> [Datos de trabajo]:
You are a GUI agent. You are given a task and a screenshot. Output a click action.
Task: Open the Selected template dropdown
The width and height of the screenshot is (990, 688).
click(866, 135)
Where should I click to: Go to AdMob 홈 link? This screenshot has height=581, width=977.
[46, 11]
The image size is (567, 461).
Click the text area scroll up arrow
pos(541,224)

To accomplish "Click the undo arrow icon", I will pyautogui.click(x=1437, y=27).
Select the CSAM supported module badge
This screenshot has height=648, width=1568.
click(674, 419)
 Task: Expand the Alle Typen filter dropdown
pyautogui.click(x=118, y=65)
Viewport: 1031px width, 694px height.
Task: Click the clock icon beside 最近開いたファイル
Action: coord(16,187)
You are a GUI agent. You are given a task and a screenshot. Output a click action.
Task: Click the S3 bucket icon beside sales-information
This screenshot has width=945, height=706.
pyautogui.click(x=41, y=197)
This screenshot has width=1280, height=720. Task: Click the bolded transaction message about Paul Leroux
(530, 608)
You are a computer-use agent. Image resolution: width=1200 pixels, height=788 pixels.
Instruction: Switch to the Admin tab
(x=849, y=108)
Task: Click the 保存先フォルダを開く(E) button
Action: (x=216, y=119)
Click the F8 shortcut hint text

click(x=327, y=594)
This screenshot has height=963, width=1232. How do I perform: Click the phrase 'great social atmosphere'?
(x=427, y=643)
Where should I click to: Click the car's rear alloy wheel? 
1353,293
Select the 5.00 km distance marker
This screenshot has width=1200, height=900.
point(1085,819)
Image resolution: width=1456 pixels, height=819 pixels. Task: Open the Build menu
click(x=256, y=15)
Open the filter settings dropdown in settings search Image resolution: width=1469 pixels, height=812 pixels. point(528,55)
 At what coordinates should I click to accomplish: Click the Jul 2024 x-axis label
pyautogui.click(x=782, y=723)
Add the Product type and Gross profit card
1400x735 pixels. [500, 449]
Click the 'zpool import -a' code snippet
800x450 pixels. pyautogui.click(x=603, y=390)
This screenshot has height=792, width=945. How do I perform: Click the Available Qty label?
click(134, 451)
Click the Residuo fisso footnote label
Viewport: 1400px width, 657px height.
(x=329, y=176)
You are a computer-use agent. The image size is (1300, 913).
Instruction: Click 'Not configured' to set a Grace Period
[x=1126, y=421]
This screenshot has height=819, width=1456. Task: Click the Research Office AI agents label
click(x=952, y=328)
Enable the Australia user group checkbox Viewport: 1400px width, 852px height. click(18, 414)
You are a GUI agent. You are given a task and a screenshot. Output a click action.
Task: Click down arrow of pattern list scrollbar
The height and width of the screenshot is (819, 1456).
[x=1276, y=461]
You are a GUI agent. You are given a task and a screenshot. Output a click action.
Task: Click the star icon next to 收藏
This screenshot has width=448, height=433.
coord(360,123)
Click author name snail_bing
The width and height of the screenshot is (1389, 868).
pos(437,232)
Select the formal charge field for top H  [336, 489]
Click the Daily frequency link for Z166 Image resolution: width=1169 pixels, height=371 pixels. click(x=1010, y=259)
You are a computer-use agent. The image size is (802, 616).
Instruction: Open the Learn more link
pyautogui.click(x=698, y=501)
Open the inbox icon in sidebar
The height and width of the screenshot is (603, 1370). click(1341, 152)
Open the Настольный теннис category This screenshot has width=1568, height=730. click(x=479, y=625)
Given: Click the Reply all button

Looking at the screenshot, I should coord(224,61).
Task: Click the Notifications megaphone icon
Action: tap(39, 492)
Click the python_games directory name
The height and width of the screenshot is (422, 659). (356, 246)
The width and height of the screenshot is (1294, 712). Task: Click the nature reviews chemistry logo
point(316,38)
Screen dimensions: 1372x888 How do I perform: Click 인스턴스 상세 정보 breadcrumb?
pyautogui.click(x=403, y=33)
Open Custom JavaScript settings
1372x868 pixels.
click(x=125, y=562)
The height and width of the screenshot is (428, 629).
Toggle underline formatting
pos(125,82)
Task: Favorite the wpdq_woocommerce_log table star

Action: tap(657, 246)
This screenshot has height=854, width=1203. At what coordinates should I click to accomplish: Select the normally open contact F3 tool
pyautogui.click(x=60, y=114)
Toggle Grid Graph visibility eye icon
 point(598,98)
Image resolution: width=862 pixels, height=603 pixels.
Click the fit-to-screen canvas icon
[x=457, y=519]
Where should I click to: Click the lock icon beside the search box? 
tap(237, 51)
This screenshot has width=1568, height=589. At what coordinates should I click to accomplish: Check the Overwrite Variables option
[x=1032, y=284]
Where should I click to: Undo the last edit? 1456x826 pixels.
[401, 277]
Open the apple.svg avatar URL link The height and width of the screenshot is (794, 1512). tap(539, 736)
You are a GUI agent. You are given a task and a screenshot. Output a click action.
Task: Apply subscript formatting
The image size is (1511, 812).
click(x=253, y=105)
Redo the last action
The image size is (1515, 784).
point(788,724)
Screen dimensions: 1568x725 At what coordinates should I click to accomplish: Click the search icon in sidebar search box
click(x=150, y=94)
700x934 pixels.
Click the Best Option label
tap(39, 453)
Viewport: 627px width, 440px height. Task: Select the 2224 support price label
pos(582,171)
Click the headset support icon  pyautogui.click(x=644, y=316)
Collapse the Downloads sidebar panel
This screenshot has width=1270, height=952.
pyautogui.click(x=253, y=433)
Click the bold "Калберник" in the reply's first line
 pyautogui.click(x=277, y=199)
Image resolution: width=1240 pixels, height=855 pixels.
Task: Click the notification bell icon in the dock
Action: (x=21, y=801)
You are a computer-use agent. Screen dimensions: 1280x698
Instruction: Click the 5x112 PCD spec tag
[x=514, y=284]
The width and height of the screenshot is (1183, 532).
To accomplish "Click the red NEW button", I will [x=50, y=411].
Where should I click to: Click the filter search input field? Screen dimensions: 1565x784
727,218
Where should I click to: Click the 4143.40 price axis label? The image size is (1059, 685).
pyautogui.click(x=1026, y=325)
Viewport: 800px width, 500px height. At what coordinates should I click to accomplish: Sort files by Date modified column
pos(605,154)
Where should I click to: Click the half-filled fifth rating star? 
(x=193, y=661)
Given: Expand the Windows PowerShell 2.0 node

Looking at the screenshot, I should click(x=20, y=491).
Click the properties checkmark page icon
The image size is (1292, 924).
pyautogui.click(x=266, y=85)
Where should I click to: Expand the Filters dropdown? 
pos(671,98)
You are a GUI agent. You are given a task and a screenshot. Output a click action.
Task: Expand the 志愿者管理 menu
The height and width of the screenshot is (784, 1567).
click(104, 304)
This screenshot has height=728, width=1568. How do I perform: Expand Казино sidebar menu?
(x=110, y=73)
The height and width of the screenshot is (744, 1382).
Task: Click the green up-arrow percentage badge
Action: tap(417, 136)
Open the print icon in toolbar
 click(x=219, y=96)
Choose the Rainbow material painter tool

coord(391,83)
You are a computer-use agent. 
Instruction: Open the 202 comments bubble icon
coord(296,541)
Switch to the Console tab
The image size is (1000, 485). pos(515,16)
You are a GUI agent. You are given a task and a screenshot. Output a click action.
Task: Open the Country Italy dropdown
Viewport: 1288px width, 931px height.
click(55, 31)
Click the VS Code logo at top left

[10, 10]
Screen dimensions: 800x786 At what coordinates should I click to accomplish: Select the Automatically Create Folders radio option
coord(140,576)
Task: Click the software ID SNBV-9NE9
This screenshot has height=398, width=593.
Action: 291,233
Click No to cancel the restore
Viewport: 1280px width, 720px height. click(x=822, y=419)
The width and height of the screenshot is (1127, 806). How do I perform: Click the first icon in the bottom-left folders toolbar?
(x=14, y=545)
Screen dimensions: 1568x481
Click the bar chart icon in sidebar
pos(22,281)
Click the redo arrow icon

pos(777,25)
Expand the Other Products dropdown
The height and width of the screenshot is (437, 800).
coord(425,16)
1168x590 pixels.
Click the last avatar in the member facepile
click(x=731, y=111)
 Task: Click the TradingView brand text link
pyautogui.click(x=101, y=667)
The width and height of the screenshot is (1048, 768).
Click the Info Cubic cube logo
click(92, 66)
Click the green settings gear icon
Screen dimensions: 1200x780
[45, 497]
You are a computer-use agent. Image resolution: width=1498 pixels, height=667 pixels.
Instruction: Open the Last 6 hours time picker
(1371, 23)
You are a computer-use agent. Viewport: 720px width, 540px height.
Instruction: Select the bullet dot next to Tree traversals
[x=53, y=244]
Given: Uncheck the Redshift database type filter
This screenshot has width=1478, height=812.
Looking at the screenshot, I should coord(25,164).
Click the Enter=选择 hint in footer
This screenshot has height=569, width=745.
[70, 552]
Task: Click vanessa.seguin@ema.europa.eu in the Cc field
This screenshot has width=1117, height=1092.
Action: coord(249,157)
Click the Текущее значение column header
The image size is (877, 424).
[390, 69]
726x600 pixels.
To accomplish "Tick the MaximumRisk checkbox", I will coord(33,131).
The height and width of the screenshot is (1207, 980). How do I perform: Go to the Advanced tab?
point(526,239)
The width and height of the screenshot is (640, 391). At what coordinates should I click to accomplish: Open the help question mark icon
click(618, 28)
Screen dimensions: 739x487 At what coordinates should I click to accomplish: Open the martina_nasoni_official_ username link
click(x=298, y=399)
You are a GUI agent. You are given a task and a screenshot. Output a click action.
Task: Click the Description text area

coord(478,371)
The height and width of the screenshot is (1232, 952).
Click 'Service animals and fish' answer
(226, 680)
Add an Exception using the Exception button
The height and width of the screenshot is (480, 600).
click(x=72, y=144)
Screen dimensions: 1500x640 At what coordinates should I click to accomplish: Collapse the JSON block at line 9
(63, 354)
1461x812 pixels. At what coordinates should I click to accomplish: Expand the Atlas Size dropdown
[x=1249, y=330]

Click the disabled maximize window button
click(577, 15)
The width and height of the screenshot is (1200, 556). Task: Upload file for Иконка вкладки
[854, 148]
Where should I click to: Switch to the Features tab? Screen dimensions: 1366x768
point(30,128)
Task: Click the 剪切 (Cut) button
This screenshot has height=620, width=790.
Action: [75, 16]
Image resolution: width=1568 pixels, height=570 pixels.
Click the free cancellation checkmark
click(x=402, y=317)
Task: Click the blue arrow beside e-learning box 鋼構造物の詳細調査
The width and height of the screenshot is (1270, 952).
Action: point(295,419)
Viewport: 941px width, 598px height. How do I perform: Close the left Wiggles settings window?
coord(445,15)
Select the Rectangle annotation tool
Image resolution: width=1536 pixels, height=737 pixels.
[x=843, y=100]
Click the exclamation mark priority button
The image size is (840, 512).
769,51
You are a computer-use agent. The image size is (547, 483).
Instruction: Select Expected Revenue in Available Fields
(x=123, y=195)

> [Problema planteado]:
Transcribe sin cambios el tramo del listado que empieza en la línea que contiene "Switch to the Console tab" y termina en la línea que contiene "[x=53, y=244]", ambas incluidas.

> [Respuesta completa]:
Switch to the Console tab
The image size is (1000, 485). pos(515,16)
You are a GUI agent. You are given a task and a screenshot. Output a click action.
Task: Open the Country Italy dropdown
Viewport: 1288px width, 931px height.
click(55, 31)
Click the VS Code logo at top left

[10, 10]
Screen dimensions: 800x786 At what coordinates should I click to accomplish: Select the Automatically Create Folders radio option
coord(140,576)
Task: Click the software ID SNBV-9NE9
This screenshot has height=398, width=593.
Action: 291,233
Click No to cancel the restore
Viewport: 1280px width, 720px height. click(x=822, y=419)
The width and height of the screenshot is (1127, 806). How do I perform: Click the first icon in the bottom-left folders toolbar?
(x=14, y=545)
Screen dimensions: 1568x481
Click the bar chart icon in sidebar
pos(22,281)
Click the redo arrow icon

pos(777,25)
Expand the Other Products dropdown
The height and width of the screenshot is (437, 800).
coord(425,16)
1168x590 pixels.
Click the last avatar in the member facepile
click(x=731, y=111)
 Task: Click the TradingView brand text link
pyautogui.click(x=101, y=667)
The width and height of the screenshot is (1048, 768).
Click the Info Cubic cube logo
click(92, 66)
Click the green settings gear icon
Screen dimensions: 1200x780
[45, 497]
You are a computer-use agent. Image resolution: width=1498 pixels, height=667 pixels.
Instruction: Open the Last 6 hours time picker
(1371, 23)
You are a computer-use agent. Viewport: 720px width, 540px height.
Instruction: Select the bullet dot next to Tree traversals
[x=53, y=244]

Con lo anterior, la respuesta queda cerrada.